In your database chapter you have some tips on specific things which might be encountered. Here's a topic tip which for me was non-obvious.

 

I need to import large chunks of data, meaning 10,000 - 100,000 rows of CSV data. For large data imports to MySQL InnoDB, I learned:

 

1. Active Record is prohibitively slow. So is DAO, but not for the reason you'd think.

 

2. My test platform performance (a mac laptop) bears absolutely no relation to production database server performance.

 

Secret number 1 is that, for the MySQL InnoDB storage engine, you get massively better performance doing the entire import (hundreds of thousands of database queries) in a single transaction. InnoDB does some overhead things at the end of each transaction, and if you have a LOT of transactions, the number of transactions per second is extremely low. This behavior is distinctly different from MyISAM.

 

This means that the whole point of transactions goes out the window.

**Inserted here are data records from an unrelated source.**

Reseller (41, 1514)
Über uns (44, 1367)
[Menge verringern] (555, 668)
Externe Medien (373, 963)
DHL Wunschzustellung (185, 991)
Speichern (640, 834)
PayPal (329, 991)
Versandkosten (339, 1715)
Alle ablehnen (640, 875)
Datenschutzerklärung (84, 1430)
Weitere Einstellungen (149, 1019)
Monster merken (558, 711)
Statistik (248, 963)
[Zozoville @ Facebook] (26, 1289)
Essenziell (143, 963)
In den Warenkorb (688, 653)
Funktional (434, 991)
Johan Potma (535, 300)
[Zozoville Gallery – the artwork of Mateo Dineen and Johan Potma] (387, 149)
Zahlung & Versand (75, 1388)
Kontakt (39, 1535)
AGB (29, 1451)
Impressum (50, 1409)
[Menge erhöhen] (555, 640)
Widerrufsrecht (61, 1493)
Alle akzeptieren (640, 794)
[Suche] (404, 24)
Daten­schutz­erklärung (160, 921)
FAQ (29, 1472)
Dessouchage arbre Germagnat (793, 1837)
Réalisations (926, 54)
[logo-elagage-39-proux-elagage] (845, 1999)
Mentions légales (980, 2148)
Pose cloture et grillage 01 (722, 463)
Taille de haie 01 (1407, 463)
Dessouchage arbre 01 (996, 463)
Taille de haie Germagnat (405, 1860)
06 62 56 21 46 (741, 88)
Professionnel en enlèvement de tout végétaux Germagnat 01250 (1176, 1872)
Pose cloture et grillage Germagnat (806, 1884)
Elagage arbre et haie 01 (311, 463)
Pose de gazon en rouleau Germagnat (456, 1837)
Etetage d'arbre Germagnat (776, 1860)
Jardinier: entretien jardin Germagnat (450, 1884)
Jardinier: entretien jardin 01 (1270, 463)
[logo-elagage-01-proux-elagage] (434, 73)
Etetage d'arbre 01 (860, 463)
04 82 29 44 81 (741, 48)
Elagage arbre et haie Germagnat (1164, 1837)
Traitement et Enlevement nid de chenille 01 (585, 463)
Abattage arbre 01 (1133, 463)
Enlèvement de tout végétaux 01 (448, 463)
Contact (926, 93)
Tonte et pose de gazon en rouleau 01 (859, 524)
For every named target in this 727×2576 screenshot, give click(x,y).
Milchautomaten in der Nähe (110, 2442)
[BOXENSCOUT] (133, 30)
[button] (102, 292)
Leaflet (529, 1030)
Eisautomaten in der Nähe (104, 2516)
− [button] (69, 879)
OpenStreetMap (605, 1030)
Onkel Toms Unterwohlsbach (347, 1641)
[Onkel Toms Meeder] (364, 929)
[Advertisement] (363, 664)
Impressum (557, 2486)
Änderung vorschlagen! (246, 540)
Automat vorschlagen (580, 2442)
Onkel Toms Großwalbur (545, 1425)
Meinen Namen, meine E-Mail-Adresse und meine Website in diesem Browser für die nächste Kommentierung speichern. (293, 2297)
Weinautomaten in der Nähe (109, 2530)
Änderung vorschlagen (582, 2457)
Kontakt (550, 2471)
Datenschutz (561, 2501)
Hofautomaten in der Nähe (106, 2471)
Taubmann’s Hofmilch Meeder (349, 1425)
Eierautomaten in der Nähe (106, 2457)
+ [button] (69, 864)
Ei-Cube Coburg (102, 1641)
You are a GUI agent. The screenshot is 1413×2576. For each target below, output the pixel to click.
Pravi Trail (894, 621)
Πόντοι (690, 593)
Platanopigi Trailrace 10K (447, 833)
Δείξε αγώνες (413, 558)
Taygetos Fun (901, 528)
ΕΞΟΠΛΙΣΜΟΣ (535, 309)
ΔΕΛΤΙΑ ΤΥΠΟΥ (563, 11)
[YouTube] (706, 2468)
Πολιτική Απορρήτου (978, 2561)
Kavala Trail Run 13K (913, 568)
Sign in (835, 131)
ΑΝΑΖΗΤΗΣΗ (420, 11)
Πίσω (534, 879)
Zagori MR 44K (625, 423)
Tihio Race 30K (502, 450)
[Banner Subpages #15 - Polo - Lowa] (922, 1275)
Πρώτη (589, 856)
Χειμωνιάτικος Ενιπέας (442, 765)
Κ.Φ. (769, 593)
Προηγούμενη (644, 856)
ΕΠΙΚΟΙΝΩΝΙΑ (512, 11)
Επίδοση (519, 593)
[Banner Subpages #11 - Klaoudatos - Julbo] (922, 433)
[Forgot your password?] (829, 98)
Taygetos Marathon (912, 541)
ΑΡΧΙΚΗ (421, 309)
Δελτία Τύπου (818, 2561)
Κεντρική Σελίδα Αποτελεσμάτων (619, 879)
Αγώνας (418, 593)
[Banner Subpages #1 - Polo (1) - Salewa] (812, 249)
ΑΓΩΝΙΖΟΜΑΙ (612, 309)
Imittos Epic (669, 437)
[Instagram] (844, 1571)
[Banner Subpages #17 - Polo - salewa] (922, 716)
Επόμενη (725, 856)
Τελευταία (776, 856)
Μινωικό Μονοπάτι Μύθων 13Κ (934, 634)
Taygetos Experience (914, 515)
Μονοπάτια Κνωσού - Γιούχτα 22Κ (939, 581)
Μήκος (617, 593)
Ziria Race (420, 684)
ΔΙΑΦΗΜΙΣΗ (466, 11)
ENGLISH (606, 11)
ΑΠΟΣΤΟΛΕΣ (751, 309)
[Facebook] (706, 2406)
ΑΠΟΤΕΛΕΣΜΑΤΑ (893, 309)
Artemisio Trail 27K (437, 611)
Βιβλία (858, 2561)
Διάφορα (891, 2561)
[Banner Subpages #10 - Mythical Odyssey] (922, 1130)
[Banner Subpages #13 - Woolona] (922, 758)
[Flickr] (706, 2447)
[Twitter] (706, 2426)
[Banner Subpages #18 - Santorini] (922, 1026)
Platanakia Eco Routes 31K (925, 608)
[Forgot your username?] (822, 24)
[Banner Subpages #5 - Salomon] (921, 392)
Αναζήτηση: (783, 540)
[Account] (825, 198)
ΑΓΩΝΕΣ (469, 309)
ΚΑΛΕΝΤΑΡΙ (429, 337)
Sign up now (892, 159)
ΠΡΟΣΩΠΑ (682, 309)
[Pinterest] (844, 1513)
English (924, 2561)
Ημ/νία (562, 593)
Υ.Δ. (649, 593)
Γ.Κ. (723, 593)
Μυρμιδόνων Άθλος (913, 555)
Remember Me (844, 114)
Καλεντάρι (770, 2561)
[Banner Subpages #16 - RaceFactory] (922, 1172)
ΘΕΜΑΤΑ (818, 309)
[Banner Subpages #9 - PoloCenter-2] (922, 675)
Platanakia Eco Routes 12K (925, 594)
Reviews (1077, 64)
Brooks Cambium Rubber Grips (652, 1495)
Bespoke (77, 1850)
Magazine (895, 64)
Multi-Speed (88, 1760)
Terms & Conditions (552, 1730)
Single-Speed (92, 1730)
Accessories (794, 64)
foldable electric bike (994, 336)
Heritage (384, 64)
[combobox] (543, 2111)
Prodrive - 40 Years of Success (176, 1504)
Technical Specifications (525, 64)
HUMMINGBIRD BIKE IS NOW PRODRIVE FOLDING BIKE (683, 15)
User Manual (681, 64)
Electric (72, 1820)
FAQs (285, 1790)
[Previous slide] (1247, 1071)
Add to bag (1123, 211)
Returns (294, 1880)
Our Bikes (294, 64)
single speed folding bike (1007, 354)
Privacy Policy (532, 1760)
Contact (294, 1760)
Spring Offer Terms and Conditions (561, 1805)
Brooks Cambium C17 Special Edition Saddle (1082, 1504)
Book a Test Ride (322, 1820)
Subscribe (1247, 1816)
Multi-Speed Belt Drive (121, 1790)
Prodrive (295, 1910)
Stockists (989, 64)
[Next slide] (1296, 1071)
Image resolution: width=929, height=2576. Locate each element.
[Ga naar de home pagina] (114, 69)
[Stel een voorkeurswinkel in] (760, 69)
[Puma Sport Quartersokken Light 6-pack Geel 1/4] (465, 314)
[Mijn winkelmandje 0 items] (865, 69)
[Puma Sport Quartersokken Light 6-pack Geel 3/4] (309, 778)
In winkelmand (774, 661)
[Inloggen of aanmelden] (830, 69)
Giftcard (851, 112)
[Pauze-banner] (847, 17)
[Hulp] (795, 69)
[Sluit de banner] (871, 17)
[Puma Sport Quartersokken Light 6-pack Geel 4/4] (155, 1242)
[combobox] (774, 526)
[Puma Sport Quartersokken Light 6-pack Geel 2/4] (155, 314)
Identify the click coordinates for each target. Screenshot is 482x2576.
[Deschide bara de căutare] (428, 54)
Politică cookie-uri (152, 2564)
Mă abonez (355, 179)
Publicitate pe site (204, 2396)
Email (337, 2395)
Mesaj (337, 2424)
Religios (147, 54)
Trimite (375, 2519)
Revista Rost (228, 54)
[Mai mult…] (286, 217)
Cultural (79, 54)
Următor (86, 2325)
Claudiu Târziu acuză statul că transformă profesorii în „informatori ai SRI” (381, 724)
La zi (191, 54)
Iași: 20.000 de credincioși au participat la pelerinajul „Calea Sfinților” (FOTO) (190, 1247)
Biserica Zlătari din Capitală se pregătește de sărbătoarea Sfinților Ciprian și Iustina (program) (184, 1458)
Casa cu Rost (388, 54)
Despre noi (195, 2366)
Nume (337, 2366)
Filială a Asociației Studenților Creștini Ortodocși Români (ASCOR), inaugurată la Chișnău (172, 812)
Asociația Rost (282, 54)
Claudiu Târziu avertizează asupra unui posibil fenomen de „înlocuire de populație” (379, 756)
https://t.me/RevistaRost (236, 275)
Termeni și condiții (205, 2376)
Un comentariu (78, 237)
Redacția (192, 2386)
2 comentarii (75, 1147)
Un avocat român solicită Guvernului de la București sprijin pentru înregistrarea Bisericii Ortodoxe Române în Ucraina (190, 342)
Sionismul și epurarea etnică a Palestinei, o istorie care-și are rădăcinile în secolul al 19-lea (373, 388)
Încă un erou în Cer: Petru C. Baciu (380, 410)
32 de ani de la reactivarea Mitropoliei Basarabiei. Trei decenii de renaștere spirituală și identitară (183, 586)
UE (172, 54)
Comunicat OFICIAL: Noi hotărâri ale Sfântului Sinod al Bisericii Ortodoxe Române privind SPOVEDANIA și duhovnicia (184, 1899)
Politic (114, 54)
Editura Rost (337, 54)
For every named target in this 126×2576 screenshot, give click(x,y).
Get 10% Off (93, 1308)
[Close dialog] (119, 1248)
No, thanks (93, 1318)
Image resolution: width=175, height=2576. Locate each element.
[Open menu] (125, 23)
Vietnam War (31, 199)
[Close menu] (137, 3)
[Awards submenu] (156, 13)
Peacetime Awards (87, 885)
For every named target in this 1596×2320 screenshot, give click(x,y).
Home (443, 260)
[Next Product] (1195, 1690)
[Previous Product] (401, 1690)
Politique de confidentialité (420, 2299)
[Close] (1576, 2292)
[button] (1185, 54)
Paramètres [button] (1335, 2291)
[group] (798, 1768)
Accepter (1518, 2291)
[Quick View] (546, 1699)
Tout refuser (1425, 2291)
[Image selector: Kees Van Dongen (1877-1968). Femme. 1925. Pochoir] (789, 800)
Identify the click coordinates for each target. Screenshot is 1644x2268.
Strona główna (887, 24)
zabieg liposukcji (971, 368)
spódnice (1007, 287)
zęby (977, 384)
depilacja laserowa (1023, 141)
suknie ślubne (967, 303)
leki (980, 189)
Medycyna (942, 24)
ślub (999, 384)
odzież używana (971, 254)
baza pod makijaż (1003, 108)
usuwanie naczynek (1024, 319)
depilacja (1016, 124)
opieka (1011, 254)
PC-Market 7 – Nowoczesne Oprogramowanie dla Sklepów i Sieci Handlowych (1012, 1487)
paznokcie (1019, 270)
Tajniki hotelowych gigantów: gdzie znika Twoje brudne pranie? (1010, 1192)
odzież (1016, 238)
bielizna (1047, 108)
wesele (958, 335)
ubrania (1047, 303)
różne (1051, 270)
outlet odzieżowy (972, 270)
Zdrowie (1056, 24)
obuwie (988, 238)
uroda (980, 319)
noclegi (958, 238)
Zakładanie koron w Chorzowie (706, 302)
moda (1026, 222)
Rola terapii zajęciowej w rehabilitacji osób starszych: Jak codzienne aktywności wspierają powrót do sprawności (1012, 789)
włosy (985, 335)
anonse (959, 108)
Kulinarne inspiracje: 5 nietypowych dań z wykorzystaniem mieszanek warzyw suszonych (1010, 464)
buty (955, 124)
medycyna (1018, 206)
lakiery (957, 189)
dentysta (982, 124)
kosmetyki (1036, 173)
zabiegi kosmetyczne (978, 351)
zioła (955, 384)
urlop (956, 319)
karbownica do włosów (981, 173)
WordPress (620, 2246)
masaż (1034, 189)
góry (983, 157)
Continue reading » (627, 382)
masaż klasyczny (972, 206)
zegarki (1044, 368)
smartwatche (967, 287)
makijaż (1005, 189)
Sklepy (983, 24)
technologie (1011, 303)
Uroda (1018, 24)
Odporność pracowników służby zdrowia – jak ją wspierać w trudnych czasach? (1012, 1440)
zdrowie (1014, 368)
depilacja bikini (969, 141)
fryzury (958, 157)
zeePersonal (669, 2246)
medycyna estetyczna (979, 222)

This scheme rolls back the entire import rather than rolling back a single row. But doing a transaction per row becomes prohibitively slow if you're doing a LOT of inserts at once.

 

Secret number 2 is that "innodb_buffer_pool_size" needs to be increased from the default value, by a LOT. My own /etc/my.conf (dev platform) reads:

 

[mysqld]
max_allowed_packet = 12000000
innodb_buffer_pool_size = 8G
 

One symptom of the issue is when you truncate a table with several million rows and foreign key constraints. The truncate will take hours with the default pool setting. It takes a minute or two with a huge pool setting. Database performance on the inserts likewise goes way up.

 

Because I am using a normalized database structure, each import row generates several database queries/inserts hitting the various related tables. That's why you would want to enclose all queries for a single row in a single transaction, and roll them back as a unit.

 

What I did, instead, was bury all that inside a stored procedure. The stored procedure (defined as a Function) returns the main row insert id or null.

 

Then, in php, I keep a count of "good" rows and "bad" rows. I use the Yii database log route for reporting the "bad" rows. If I logged them in the database during that transaction, and rolled back the transaction, I'd lose that logged information. Since Yii does not write the log messages until the end, the transaction is closed and I don't lose the Yii log. (Nice!)

 

So, my method for doing a massive import of many rows of data:

 

1. Adjust the MySQL Server setting for innod_buffer_pool_size.

 

2. Enclose the entire import in a single transaction, or in as few transactions as possible.

 

3. Run the entire import inside a try/catch block, exactly as The Yii Book demonstrates in the database chapter.

 

4. Build the DAO command once, and bind the parameters for each row, as that row gets imported. In my case the row data are trusted, and the parameter binding is sufficient data validation.

 

5. In my case, it's okay to "ride through" a failed import of a single row. Thus I hide the insert-error processing inside the stored procedure, and do NOT throw an exception.

 

6. Any thrown exception triggers a transaction rollback, and if the import completes without throwing an exception, the transaction commits.

 

7. I use the Yii log-to-database route for reporting import problems. They do not get written to the database until the batch process has ended, and therefore they do not get rolled back by a failed import.

 

For the record, I drive all the above with PHPUnit. The Yii/PHPUnit integration is nice indeed! The batch import is implemented as a Yii console command, so PHPUnit invokes that with exec(), but each of the batch steps is a component which PHPUnit can exercise directly.

 

In the same way, PHPUnit can directly exercise and validate the stored procedures by using Yii DAO inside the PHPUnit methods.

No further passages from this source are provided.